That he did love the Orphan-sisters well,
And that they well did love her Unimore
She knew, and happy often was to think
That he who was a Brother to them now
Would be a Father when their Mother died.
She saw the Naiad dancing out of day,

And had no fears. "Mid-summer gales," he said,
"Blow softly ever mid the Hebrides,

And the young moon some gentle night will see
My Bark returning gaily up the glen,
All ended then her ocean-voyagings

In the home-haven of Loch-Unimore."

She told her Daughters all that day to leave
Their Mother to herself-and when at eve
They had been carried in a dying state
Into the Castle from the Oratory,
That dismal trial had her soul been spared;
For like a shadow on a sunny place
Had death fall'n on the quiet of her Bier,
And while the Orphans dree'd their agonies
Her heart was hush'd-her spirit was in heaven.

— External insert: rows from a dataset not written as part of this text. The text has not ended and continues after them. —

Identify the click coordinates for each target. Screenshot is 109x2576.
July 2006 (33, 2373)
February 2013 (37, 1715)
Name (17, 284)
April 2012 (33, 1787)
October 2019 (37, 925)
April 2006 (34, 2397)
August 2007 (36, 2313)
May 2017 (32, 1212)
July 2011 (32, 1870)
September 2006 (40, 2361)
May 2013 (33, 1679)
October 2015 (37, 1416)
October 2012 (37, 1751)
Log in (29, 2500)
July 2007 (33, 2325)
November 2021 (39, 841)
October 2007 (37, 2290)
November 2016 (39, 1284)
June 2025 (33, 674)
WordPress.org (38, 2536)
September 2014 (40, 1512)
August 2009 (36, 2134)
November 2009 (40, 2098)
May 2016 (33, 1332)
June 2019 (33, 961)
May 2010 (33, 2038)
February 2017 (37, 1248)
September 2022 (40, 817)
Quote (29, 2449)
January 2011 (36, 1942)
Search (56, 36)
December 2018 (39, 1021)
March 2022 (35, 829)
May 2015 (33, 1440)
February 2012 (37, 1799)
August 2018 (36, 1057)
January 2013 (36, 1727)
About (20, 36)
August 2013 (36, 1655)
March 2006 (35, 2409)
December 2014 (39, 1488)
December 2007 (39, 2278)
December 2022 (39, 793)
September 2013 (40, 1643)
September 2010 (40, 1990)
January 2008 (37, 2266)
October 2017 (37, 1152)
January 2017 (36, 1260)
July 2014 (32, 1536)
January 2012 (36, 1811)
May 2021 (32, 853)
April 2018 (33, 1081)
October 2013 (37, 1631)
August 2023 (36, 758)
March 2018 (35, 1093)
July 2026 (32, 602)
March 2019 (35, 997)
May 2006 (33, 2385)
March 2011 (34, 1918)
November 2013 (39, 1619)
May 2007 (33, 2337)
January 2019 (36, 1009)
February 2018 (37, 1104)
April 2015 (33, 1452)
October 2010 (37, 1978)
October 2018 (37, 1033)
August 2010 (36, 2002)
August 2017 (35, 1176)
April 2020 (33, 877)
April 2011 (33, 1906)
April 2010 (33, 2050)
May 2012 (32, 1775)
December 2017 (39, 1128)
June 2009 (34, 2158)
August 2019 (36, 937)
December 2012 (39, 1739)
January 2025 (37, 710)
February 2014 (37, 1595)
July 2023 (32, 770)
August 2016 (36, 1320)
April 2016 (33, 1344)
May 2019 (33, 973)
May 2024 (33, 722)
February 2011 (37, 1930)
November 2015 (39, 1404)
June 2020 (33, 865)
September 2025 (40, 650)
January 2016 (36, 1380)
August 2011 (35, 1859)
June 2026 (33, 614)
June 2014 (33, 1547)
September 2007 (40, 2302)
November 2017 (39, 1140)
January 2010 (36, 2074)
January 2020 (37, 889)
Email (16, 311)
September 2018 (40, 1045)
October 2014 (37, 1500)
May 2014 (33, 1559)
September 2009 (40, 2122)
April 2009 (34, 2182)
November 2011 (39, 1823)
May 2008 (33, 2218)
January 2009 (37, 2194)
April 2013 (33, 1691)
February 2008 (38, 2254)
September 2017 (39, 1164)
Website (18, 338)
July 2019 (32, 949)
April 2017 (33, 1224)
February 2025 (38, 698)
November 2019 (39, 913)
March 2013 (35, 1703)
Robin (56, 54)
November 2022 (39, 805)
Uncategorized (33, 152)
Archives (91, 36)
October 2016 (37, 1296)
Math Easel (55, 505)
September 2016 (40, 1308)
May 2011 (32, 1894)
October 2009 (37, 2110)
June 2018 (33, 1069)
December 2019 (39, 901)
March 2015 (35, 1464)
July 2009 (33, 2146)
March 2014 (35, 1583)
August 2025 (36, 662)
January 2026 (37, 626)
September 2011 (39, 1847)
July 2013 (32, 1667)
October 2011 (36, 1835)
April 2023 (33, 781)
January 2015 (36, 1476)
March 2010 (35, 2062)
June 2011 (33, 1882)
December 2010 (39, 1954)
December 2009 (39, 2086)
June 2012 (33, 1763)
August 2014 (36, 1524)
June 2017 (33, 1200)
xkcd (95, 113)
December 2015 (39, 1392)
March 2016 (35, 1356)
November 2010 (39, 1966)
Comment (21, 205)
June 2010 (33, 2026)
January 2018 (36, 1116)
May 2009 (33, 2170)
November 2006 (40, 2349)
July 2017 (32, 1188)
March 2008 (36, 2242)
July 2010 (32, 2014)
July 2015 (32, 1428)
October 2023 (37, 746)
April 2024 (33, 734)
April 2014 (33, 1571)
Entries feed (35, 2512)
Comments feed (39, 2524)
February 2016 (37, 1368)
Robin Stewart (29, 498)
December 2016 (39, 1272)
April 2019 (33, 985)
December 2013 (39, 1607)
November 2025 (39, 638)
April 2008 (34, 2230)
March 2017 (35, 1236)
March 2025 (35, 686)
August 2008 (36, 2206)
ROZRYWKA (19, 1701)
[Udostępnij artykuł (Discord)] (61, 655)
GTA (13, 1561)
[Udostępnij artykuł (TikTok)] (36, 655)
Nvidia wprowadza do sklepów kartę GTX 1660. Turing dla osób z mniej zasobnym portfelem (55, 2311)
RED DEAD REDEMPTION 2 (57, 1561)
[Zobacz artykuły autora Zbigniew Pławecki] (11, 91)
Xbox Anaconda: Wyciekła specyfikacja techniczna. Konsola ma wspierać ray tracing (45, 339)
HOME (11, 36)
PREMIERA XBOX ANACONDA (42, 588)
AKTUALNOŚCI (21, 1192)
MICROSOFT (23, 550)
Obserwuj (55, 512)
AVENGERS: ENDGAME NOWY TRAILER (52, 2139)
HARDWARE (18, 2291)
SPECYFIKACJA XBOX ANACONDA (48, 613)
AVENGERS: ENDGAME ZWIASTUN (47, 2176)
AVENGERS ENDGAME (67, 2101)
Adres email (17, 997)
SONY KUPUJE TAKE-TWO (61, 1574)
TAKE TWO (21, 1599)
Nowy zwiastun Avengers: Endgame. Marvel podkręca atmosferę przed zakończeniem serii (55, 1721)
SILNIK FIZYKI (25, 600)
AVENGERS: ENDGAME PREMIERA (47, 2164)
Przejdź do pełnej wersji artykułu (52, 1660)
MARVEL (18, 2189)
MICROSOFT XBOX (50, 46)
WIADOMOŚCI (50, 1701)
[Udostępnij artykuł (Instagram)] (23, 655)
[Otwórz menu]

'Tis midnight now-and on to-morrow morn
Which is the Sabbath,-they have chosen well
Her burial-day,-soon after dawn the Bier
Will be borne down into the Glen of Prayer,
And Funeral-service in the Oratory
Read o'er it by the humbled Priest, whose age
By one short week appeareth laden sore
With weight worse than of years, the Body then
Within the Cemetery of the Isle of Rocks
Will be interred, while in the Western Tower
A lonely watch is o'er the Orphans kept

That they may rise not from their restless beds,
And walk in fond delirium to the grave.

Fair Ghosts! who through the Castle glide by nights, Haunting its long-drawn corridors obscure,

And always visiting this noiseless room

At the same hour, with love that erreth not,
It is so spiritual, and so true to time

The sacred impulses that reign in sleep!
Fair Ghosts of them still living! Not with fear-
Though on their steps mysterious waiteth awe
And wonder-not with fear do we behold
The pale-faced Orphans walking in their dreams!
Unclosed their eyelids, but their eyes as sweet,

Fixed though they be, as when in wakefulness
They used to watch beside their mother's bed!
Deep reconcilement hath now link'd their souls,
Else never had their bodies glided thus
In sleep's celestial union, up and down
The castle-gloom and glimmer sanctified
By saintly shew of such exceeding love!

Who wrought the shrouds in which ye snow-white walk!
Who for the tomb adorn'd you with pale flowers

By pity gather'd in the shady nooks

Of forest-woods where loveliest leaves are dim,
And wither as they smile-as ye do now,

In dying beauty visiting the dead!

Your own hands wrought the shrouds-your own hands dropt

The rathe flowers here and there upon the folds;

As they had done unto the flowery shroud
Of her ye come to kiss now in your sleep.
What reverential kneelings at the bier!
And what love mingled with the reverence!
Divided only by your mother's corse
You kneel, nor yet in that communion know
How near to one another! Unimore
Is now forgotten as he ne'er had been ;
His image is permitted not to come
On worship such as this; again your life
In maiden innocence unstain'd flows on
Through the still world of melancholy dreams;
And in delusion breath'd from heaven you weep
For sole sake of your mother, who has died,
You think, without a glimpse of her lost son.
Lo! each alternately a kiss lets fall

On the shut eyes, and cheeks and forehead swath'd,
Nor fears the white lips, nor their touch though cold
Refuses, as they seem to meet with theirs

In unexpired affection! But no word

The one or other speaks-serenely mute;
Then satisfied with filial piety,

The kneelers slowly rise up to their feet,
And of each other's presence unaware,

Though all the while their fix'd eyes fill'd with love
Straight on each other's faces seem to look,
First one and then the other on her breast
Doth fold her hands, and gently bows her head
Towards the Bier; then ghostlike glide away
Both to their chamber in the Western Tower.
And when they lie down in each other's arms,
May all good angels guard the Orphans' couch!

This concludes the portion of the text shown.